### **Lemmatization using NLTK and spaCy**

**Import libraries:**

In [1]:
import nltk
from nltk.corpus import wordnet
from nltk.stem import WordNetLemmatizer

In [4]:
import spacy

**Performing Lemmatization using NLTK:**

In [5]:
# Python class within NLTK that utilizes WordNet to perform lemmatization
nltk.download('wordnet')

# omw-1.4 stands for "Open Multilingual WordNet 1.4", contains essential files for the WordNet corpus 
nltk.download('omw-1.4') 

# it triggers the training of a part-of-speech tagger model directly within the Python environment
nltk.download('averaged_perceptron_tagger')
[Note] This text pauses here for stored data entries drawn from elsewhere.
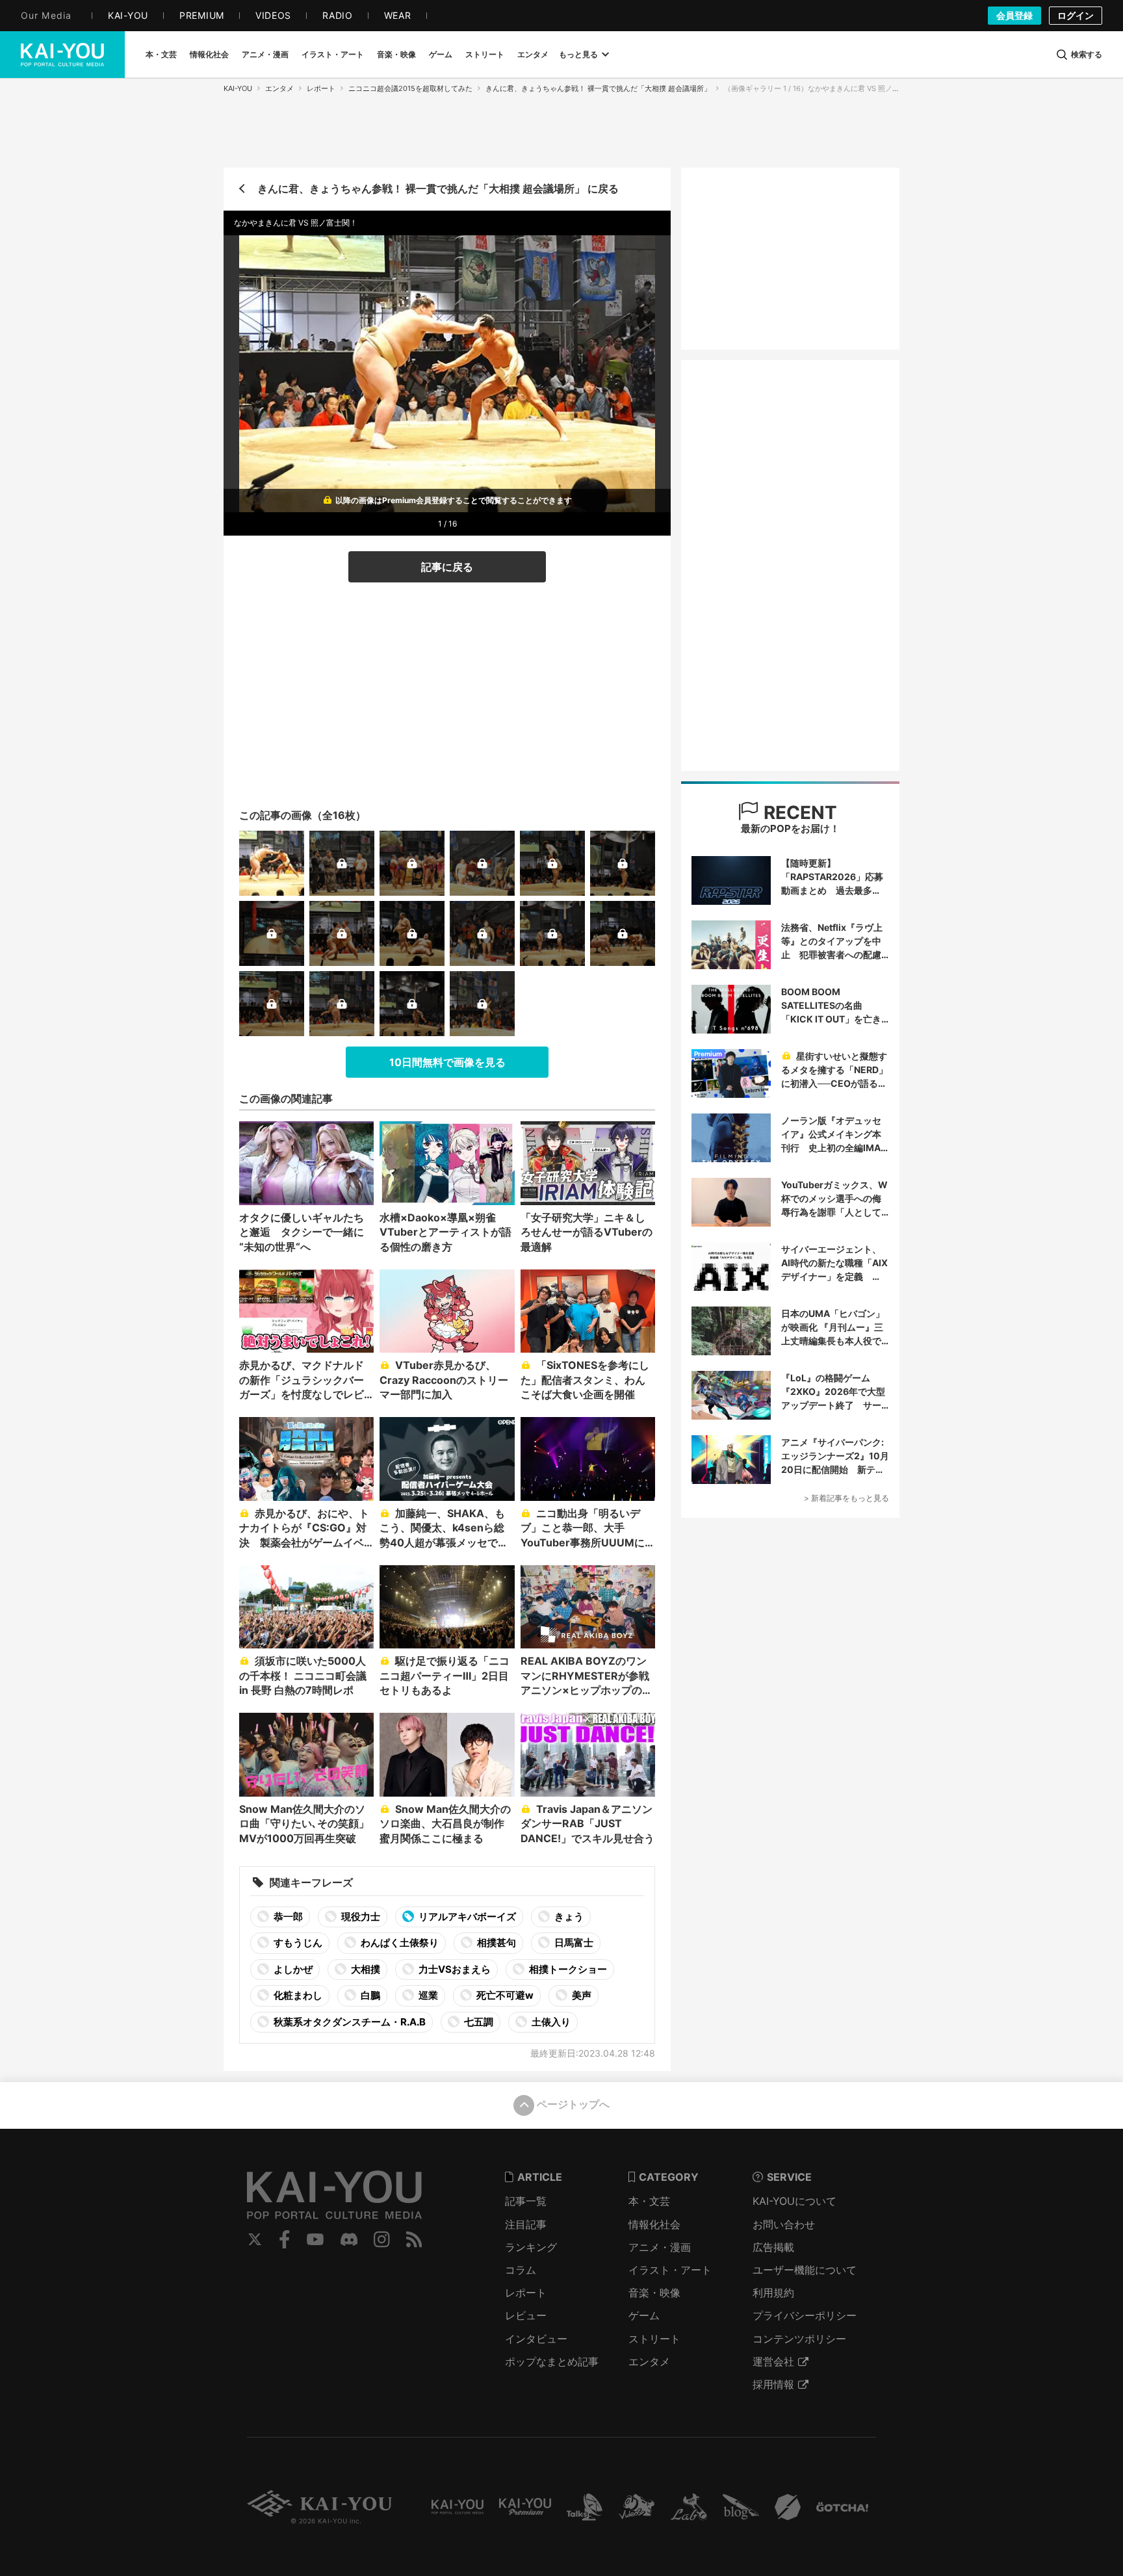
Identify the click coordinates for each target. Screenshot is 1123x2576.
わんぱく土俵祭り (399, 1942)
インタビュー (536, 2338)
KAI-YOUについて (794, 2200)
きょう (568, 1916)
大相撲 (364, 1969)
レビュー (526, 2315)
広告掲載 (773, 2247)
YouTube (315, 2239)
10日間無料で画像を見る (447, 1062)
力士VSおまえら (454, 1969)
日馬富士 (572, 1942)
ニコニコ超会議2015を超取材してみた (410, 88)
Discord (349, 2239)
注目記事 (526, 2224)
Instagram (382, 2239)
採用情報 (773, 2384)
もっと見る (578, 54)
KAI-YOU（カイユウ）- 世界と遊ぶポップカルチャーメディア (62, 55)
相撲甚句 (495, 1942)
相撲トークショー (567, 1969)
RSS (414, 2239)
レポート (321, 88)
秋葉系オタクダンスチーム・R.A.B (349, 2022)
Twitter (255, 2239)
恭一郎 (287, 1916)
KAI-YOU (238, 88)
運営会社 (773, 2361)
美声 (580, 1995)
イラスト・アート (670, 2269)
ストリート (654, 2338)
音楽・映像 (654, 2292)
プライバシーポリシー (805, 2315)
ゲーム (644, 2315)
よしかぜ (292, 1969)
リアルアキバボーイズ (466, 1916)
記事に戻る (447, 566)
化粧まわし (297, 1995)
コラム (520, 2269)
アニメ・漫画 (659, 2247)
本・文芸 (649, 2200)
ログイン (1075, 15)
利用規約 (773, 2292)
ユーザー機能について (805, 2269)
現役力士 (359, 1916)
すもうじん (297, 1942)
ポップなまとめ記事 (552, 2361)
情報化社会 (654, 2224)
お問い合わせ (784, 2224)
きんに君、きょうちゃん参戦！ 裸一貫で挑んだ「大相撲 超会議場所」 (598, 88)
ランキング (531, 2247)
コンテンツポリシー (799, 2338)
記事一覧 (526, 2200)
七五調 (477, 2022)
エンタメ (279, 88)
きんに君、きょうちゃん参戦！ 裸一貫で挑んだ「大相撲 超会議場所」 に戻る (438, 188)
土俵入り (550, 2022)
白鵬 (369, 1995)
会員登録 (1014, 15)
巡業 (427, 1995)
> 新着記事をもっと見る (846, 1498)
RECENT (798, 812)
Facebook (284, 2239)
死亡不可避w (504, 1995)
[nltk_data] Downloading package wordnet to
[nltk_data]     C:\Users\dell\AppData\Roaming\nltk_data...
[nltk_data] Downloading package omw-1.4 to
[nltk_data]     C:\Users\dell\AppData\Roaming\nltk_data...
[nltk_data] Downloading package averaged_perceptron_tagger to
[nltk_data]     C:\Users\dell\AppData\Roaming\nltk_data...
[nltk_data]   Unzipping taggers\averaged_perceptron_tagger.zip.


True

In [6]:
# Sample text
text = "He was running very fast when he tripped and fell onto the ground."
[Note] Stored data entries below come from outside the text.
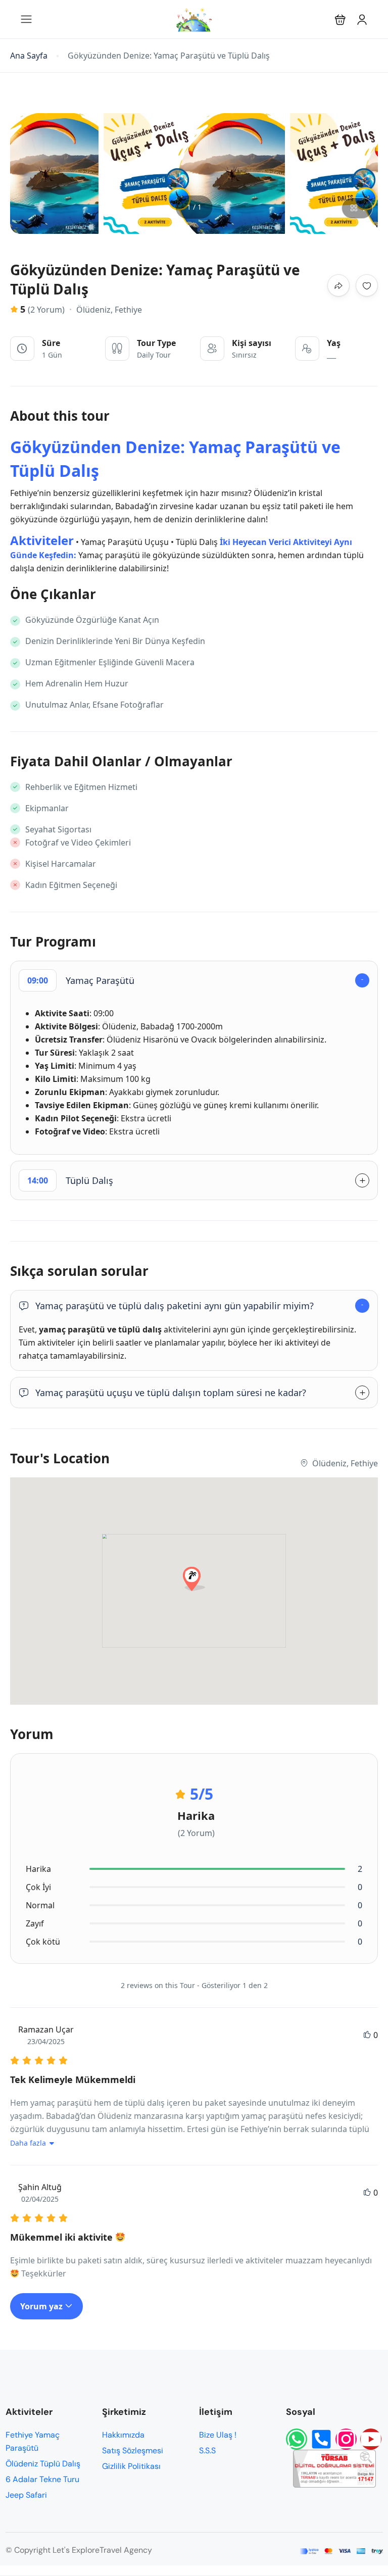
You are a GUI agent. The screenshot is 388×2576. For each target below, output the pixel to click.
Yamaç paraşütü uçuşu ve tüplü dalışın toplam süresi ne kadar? (170, 1392)
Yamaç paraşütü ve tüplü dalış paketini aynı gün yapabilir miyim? (174, 1306)
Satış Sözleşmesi (132, 2450)
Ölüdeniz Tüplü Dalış (43, 2463)
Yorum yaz (42, 2306)
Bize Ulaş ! (217, 2435)
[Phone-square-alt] (321, 2439)
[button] (340, 19)
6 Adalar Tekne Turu (42, 2479)
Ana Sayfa (28, 56)
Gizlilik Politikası (131, 2466)
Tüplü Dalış (70, 1180)
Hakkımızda (123, 2435)
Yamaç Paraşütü (80, 980)
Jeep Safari (26, 2495)
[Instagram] (346, 2439)
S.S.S (207, 2450)
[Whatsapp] (296, 2439)
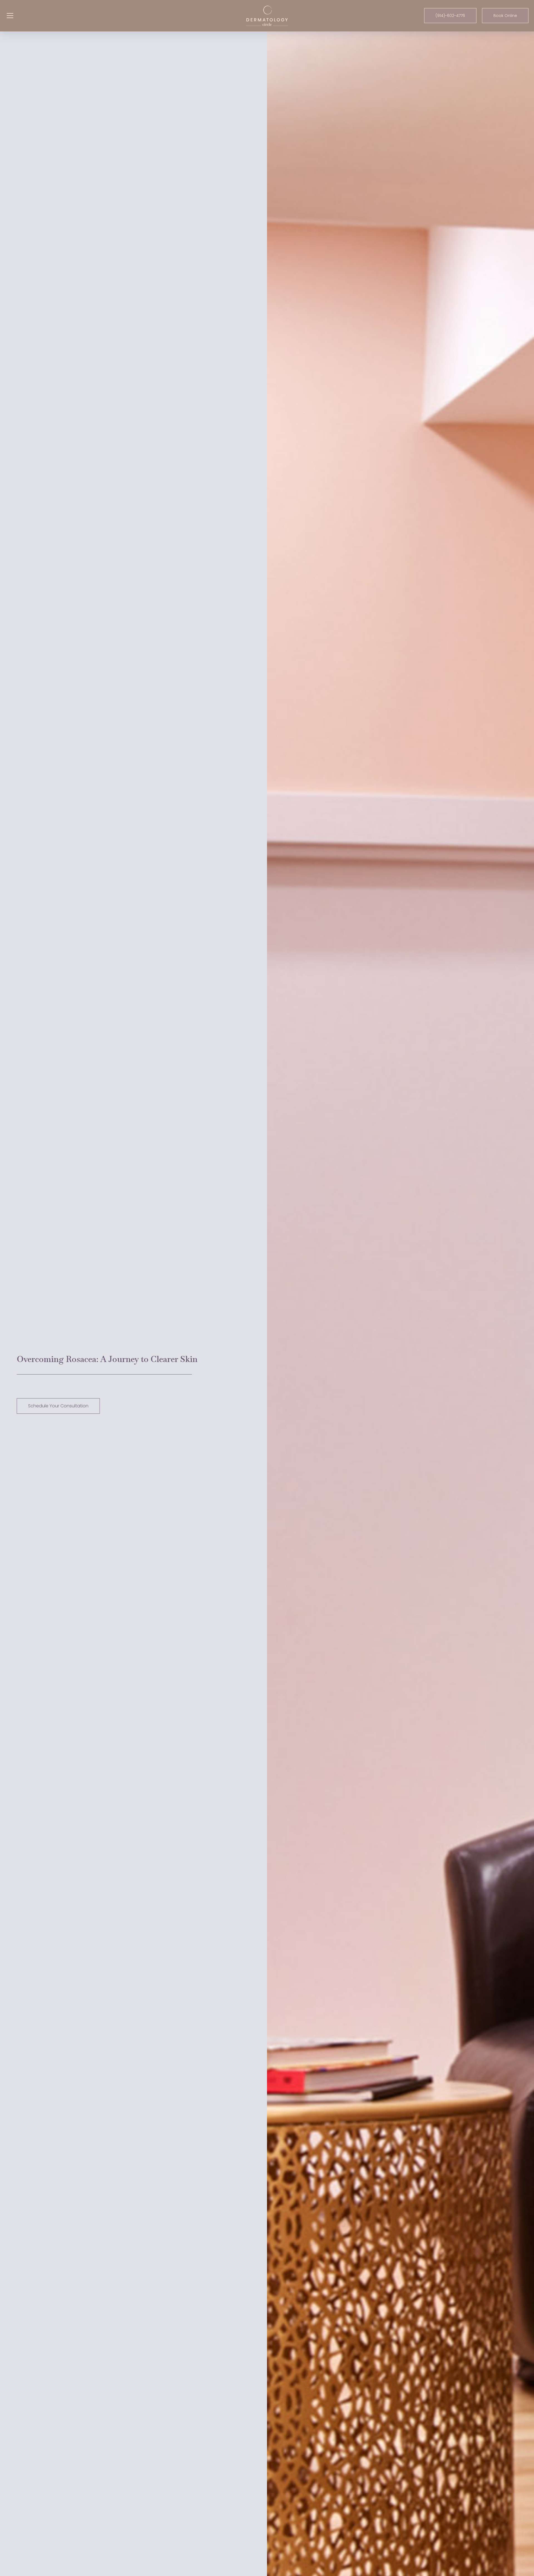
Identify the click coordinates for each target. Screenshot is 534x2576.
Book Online (505, 15)
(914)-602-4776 (450, 15)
* Create a lemmatizer object:

In [7]:
lemmatizer = WordNetLemmatizer()

In [8]:
for word, pos in nltk.pos_tag(text.split()):
    print(word, pos)

He PRP
was VBD
running VBG
very RB
fast RB
when WRB
he PRP
tripped VBD
and CC
fell VBD
onto IN
the DT
ground. NN


* Iterate through each word and lemmatize based on its part-of-speech (POS) tag:

In [9]:
for word, pos in nltk.pos_tag(text.split()):
       if pos.startswith('V'): # Verb
           print(f"NLTK: {word} -> {lemmatizer.lemmatize(word, 'v')}")
       elif pos.startswith('N'): # Noun
           print(f"NLTK: {word} -> {lemmatizer.lemmatize(word, 'n')}")
       elif pos.startswith('R'): # Adjective
           print(f"NLTK: {word} -> {lemmatizer.lemmatize(word, 'a')}")
       else: # Other (leave unchanged)
           print(f"NLTK: {word} -> {word}")

NLTK: He -> He
NLTK: was -> be
NLTK: running -> run
NLTK: very -> very
NLTK: fast -> fast
NLTK: when -> when
NLTK: he -> he
NLTK: tripped -> trip
NLTK: and -> and
NLTK: fell -> fell
NLTK: onto -> onto
NLTK: the -> the
NLTK: ground. -> ground.


**Performing Lemmatization using spaCy:**

In [10]:
nlp = spacy.load("en_core_web_sm")

OSError: [E050] Can't find model 'en_core_web_sm'. It doesn't seem to be a Python package or a valid path to a data directory.

**Create a Doc object and iterate through tokens:**

In [None]:
doc = nlp(text)
for token in doc:
    print(f"spaCy: {token.text} -> {token.lemma_}")

spaCy: He -> he
spaCy: was -> be
spaCy: running -> run
spaCy: very -> very
spaCy: fast -> fast
spaCy: when -> when
spaCy: he -> he
spaCy: tripped -> trip
spaCy: and -> and
spaCy: fell -> fall
spaCy: onto -> onto
spaCy: the -> the
spaCy: ground -> ground
spaCy: . -> .


**Differences between NLTK and spaCy:**

* **NLTK:**
    * Requires specifying part-of-speech tag for WordNet lemmatizer.
    * Offers more control over the process and flexibility for rule-based approaches.
    * Can be slower for large datasets.
* **spaCy:**
    * Uses statistical model for context-aware lemmatization.
    * Faster and generally more accurate for everyday language.
    * Less control over the specific lemma chosen.